InfinityQuest - Programming Code Tutorials and Examples with Python, C++, Java, PHP, C#, JavaScript, Swift and more

Menu
  • Home
  • Sitemap

Python Programming Language Best Tutorials and Code Examples

Learn Python Right Now!
Home
Bash
Parsing Some HTML in bash
Bash

Parsing Some HTML in bash

InfinityCoder February 21, 2017

You want to pull the strings out of some HTML.

For example, you’d like to get at the href=”urlstringstuff” type strings from the <a> tags within a chunk of HTML.

For a quick and easy shell parse of HTML, provided it doesn’t have to be foolproof, you might want to try something like this:

1
2
cat $1 | sed -e 's/>/>\
/g' | grep '<a' | while IFS='"' read a b c ; do echo $b; done

Parsing HTML from bash is pretty tricky, mostly because bash tends to be very line oriented whereas HTML was designed to treat newlines like whitespace.

• COLLECTED MATERIAL
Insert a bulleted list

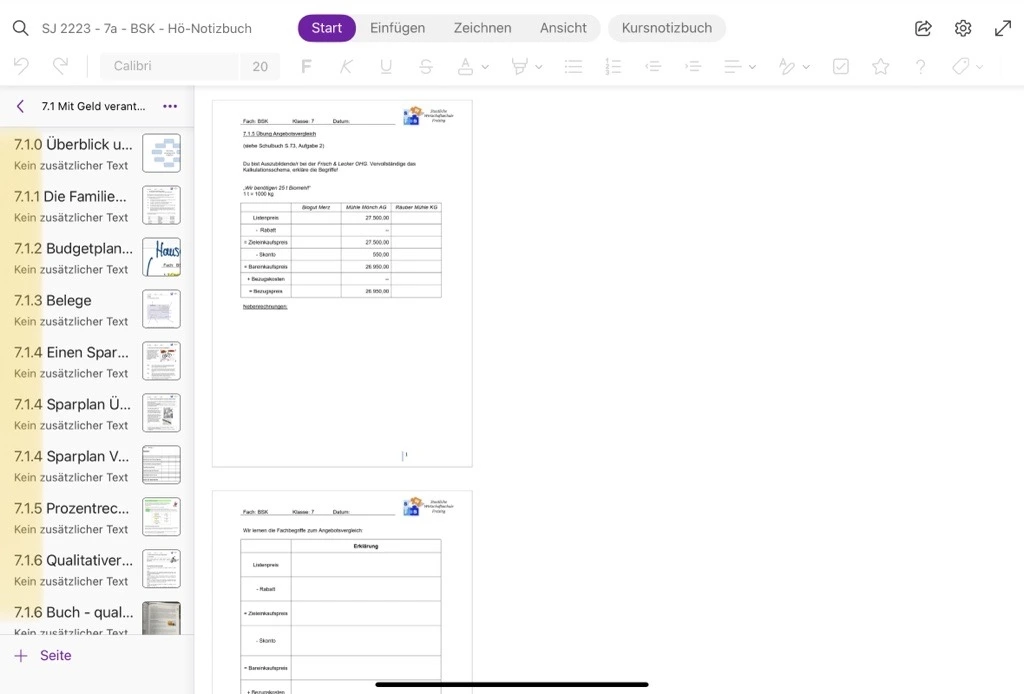click(x=573, y=67)
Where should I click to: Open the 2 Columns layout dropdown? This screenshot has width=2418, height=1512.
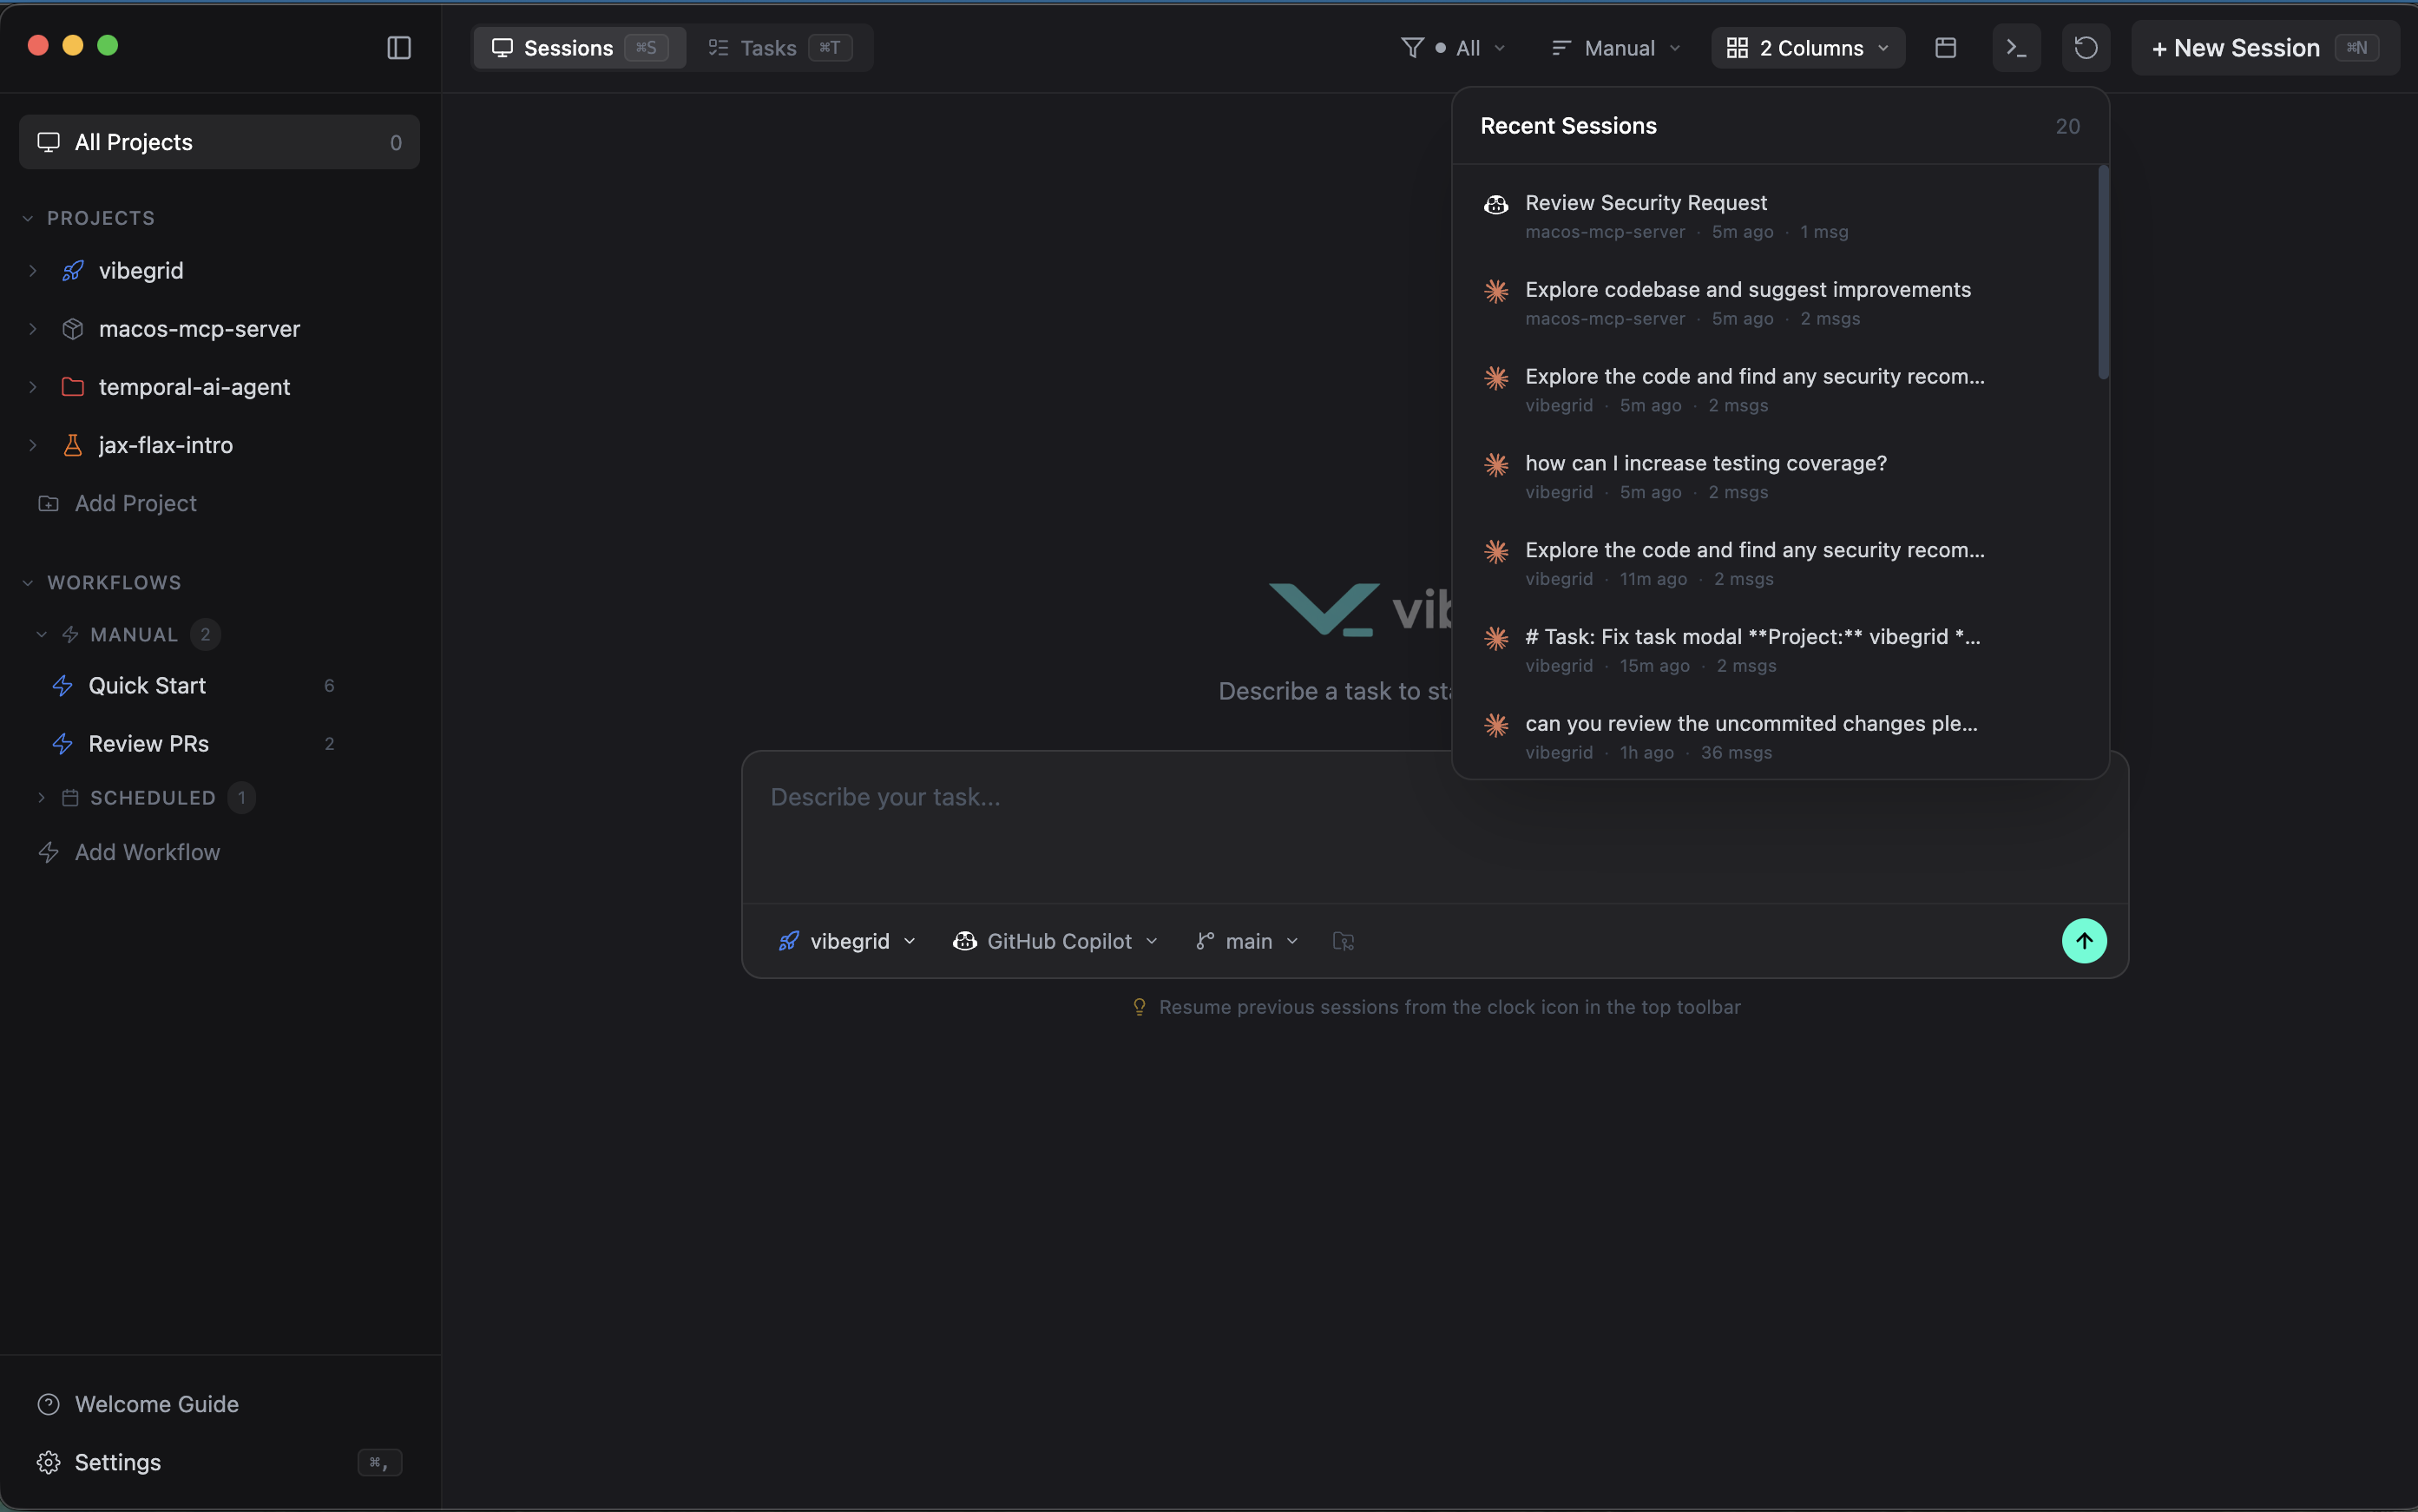click(1808, 48)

• WRITTEN TASKS
a - Reproduce the passage of the bash HTML-parsing tutorial from "You want to" up to and including "newlines like whitespace.".
b - Carry on the tutorial about parsing HTML in bash, beginning after its last sentence.

• RESULTS FOR EACH TASK
a -
You want to pull the strings out of some HTML.

For example, you’d like to get at the href=”urlstringstuff” type strings from the <a> tags within a chunk of HTML.

For a quick and easy shell parse of HTML, provided it doesn’t have to be foolproof, you might want to try something like this:

1
2
cat $1 | sed -e 's/>/>\
/g' | grep '<a' | while IFS='"' read a b c ; do echo $b; done

Parsing HTML from bash is pretty tricky, mostly because bash tends to be very line oriented whereas HTML was designed to treat newlines like whitespace.

b -
So it’s not uncommon to see tags split across two or more lines as in:

1
2
<a href="blah...blah...blah
other stuff >

There are also two ways to write <a> tags, one with a separate ending </a> tag, and one without, where instead the singular <a> tag itself ends with a /> .

So, with multiple tags on a line and the last tag split across lines, it’s a bit messy to parse, and our
simple bash technique for this is often not foolproof.
Here are the steps involved in our solution. First, break the multiple tags on one line into at most one line per tag:

1
2
cat file | sed -e 's/>/>\
/g'

Yes, that’s a newline right after the backslash so that it substitutes each end-of-tag character (i.e., the >) with that same character and then a newline.

That will put tags on separate lines with maybe a few extra blank lines.

The trailing g tells sed to do the search and replace globally, i.e., multiple times on a line if need be.
Then you can pipe that output into grep to grab just the <a tag lines or maybe just lines with double quotes:

1
2
cat file | sed -e 's/>/>\
/g' | grep '<a'

or:

1
2
cat file | sed -e 's/>/>\
/g' | grep '".*"'

(that’s g r e p ‘ “. * ” ’).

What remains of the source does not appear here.